Es sollte noch schlimmer kommen. Im 19. Jahrhundert wurden mehrere Orte zu Pfarrgemeinschaften zusammengeschlossen, so auch Mürringen und Hünningen. Hauptort wurde Mürringen und damit stand dort auch der Altar. „Damit waren die Hünninger nie ganz einverstanden“, sagt Raymond Andres.

Alle großen Kirchfeste wurden in Mürringen gefeiert, auch zur Beichte mussten die Christen aus den anderen Orten hierher kommen. Und noch aus den 1960er Jahren ist überliefert, dass nach der Messe die Fäuste flogen, sobald der Herr Pastor sich herumgedreht hatte.

Regelmäßig soll es zwischen Mürringer und Hünninger Jugendlichen handfeste Auseinandersetzungen gegeben haben.
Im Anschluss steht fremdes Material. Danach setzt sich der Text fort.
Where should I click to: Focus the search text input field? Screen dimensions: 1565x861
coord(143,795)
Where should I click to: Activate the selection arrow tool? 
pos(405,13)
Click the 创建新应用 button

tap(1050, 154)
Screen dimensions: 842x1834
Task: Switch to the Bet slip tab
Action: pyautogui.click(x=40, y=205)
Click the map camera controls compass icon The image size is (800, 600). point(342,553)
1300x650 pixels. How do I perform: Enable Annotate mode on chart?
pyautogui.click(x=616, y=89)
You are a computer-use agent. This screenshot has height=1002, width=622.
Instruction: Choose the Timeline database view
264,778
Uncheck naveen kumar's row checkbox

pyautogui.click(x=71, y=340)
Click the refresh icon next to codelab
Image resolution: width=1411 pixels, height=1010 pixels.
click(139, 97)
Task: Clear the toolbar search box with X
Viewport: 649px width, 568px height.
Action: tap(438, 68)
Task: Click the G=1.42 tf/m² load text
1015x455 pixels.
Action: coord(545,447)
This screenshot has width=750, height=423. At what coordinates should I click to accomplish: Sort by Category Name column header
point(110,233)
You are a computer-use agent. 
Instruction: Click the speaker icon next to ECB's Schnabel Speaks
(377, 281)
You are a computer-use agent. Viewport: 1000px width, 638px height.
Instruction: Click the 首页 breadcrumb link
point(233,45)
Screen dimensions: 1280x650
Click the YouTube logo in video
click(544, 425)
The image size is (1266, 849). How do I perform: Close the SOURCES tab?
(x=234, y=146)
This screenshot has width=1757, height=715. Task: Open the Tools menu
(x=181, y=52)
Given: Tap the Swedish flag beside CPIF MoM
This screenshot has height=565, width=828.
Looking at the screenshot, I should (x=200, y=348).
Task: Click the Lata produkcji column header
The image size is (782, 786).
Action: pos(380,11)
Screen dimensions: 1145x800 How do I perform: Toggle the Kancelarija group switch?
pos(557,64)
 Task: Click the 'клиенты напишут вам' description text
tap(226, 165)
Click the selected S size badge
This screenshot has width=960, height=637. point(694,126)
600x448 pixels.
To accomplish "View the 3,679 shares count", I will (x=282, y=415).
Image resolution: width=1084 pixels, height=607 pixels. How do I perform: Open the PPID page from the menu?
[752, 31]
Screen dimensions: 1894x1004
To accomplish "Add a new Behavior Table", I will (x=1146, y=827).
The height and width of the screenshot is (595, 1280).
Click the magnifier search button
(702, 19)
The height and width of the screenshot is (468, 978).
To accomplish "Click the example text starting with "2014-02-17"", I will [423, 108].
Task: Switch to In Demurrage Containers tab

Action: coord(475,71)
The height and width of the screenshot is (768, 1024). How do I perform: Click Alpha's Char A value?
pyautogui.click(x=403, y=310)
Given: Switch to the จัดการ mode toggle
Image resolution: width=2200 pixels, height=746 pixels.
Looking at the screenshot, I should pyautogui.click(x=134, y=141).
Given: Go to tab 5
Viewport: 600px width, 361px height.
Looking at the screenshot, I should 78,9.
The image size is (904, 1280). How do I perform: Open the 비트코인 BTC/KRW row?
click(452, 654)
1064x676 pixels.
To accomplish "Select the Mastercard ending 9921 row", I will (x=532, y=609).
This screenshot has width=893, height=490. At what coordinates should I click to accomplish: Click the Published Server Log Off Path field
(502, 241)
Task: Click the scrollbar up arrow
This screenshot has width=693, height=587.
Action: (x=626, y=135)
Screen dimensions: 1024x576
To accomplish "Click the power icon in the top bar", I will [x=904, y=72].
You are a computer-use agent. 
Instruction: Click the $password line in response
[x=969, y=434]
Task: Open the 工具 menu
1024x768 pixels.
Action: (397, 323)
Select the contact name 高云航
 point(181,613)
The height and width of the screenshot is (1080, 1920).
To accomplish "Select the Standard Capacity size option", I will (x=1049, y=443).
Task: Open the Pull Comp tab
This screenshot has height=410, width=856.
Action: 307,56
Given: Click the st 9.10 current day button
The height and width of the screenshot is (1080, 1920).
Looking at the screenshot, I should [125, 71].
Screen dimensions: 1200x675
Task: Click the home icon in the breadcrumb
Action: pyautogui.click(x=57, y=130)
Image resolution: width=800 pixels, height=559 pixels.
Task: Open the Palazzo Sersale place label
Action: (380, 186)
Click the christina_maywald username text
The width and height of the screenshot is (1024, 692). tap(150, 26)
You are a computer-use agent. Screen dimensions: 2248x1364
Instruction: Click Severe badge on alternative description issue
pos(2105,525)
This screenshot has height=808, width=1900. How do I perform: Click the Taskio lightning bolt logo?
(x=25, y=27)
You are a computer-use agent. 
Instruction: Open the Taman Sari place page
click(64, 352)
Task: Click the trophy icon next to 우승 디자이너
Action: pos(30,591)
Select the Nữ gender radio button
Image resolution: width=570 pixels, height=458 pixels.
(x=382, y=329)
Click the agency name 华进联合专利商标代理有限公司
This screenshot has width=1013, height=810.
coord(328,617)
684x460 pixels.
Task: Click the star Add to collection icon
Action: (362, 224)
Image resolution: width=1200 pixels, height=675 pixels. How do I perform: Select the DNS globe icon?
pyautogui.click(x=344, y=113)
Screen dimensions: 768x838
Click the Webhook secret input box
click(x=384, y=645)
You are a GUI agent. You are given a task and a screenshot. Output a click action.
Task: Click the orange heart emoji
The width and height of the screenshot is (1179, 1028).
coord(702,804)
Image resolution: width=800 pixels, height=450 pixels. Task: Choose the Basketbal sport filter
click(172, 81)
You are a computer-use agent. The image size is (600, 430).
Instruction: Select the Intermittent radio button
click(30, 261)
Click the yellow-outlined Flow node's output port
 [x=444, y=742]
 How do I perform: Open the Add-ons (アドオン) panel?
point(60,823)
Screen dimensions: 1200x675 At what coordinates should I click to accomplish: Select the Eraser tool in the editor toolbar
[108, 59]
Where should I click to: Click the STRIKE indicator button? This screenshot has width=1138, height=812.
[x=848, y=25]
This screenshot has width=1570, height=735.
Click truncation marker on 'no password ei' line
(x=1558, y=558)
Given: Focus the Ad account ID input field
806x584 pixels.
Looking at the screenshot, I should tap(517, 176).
Inzwischen ist dies natürlich längst Geschichte. Vor zwei Jahren als Pastor Hermann Pint in Rocherath sein goldenes Priesterjubiläum gefeiert hat, standen die „Prügelknaben“ von damals gemeinsam auf der Bühne und haben ihm ein Ständchen gesungen. „Ja, schon oft haben die beiden Gesangvereine gemeinsam auf der Bühne gestanden“, berichtet Bernard Roehl. Die Proben vor den Auftritten seien immer besonders gesellig und dauern oft sehr, sehr lange, erzählt er.

Denn vor allem in Hünningen sind viele Pensionäre im Gesangverein aktiv – und die können am nächsten Morgen ruhig ein bisschen länger schlafen.

Allerdings hat dies auch den Nachteil, dass es – besonders in Hünningen – an Nachwuchs mangelt. „In Mürringen geht es noch“, sagt Roehl, „die haben einige junge Sänger“.

Eine Fusion der beiden Vereine sei seiner Meinung nach nicht abwegig und stehe – wie in vielen anderen Ortschaften bevor. Das ist bei allen Sticheleien heute überhaupt kein Problem mehr. Apropos Gesangverein, dazu haben die älteren Mürringer eine schöne Anekdote: Früher hieß es im Ort, man solle sonntags in Honsfeld und in Mürringen in die Messe gehen und dann entscheiden, wo langsamer gesungen wird. Die überraschende Antwort: in Honsfeld. „Jetzt sag‘ nicht wieder, das ist nur, weil der Dirigent aus Mürringen kommt“, sagt Raymond Andres zu Bernard Roehl. Der lacht und kennt den wahren Grund: „Der Küster in Honsfeld war seinerzeit sehr langsam und musste jede einzelne Note vom Blatt ablesen“ – er war aber kein Mürringer.

Hünninger sind als Steinböcke bekannt, die Büllinger als Windbeutel.

Im übrigen seien Rivalitäten zwischen benachbarten Orten durchaus normal, man denke nur an Köln und Düsseldorf, Bütgenbach und Elsenborn und… Büllingen und die umliegenden Dörfer. Denn in einem Punkt ist man sich in den vier Dörfern (Büllingen, Honsfeld, Hünningen und Mürringen) der Altgemeinde einig: Die Büllinger, das sind die „hochnäsigen Windbeutel“, die schicken Geschäftsleute. Den Hünninger Steinböcken wird im Volksmund zugeschrieben, gerne mit dem Kopf durch die Wand zu wollen. Die Honsfelder werden „Vennknöpp“ genannt, wohl weil früher Wollgras mit dem typischen weißen Wollschopf rund um die Ortschaft wuchs.

Steinböcke, Vennknöpp, Windbeutel und die Liebecker – so werden die Mürringer auch im Volksmund genannt – werden wohl am kommenden Sonntag bei der GrenzEcho-Lokalrunde im Saal Concordia zusammenkommen und in zwangloser Runde über Themen austauschen, die sie im Alltag betreffen.

Gesprächspartner der GrenzEcho-Redakteure Arno Colaris und Jürgen Heck sind der frühere Schulleiter Alfred Rauw aus Mürringen, der in Büllingen lebende Hünninger Historiker Carlo Lejeune und Edgard Wagener, Präsident der IG Büllingen. Mal sehen, wer dann am schnellsten spricht…

Lokalrunde im Saal Concordia Hünningen am Sonntag, 18. September, um 11 Uhr.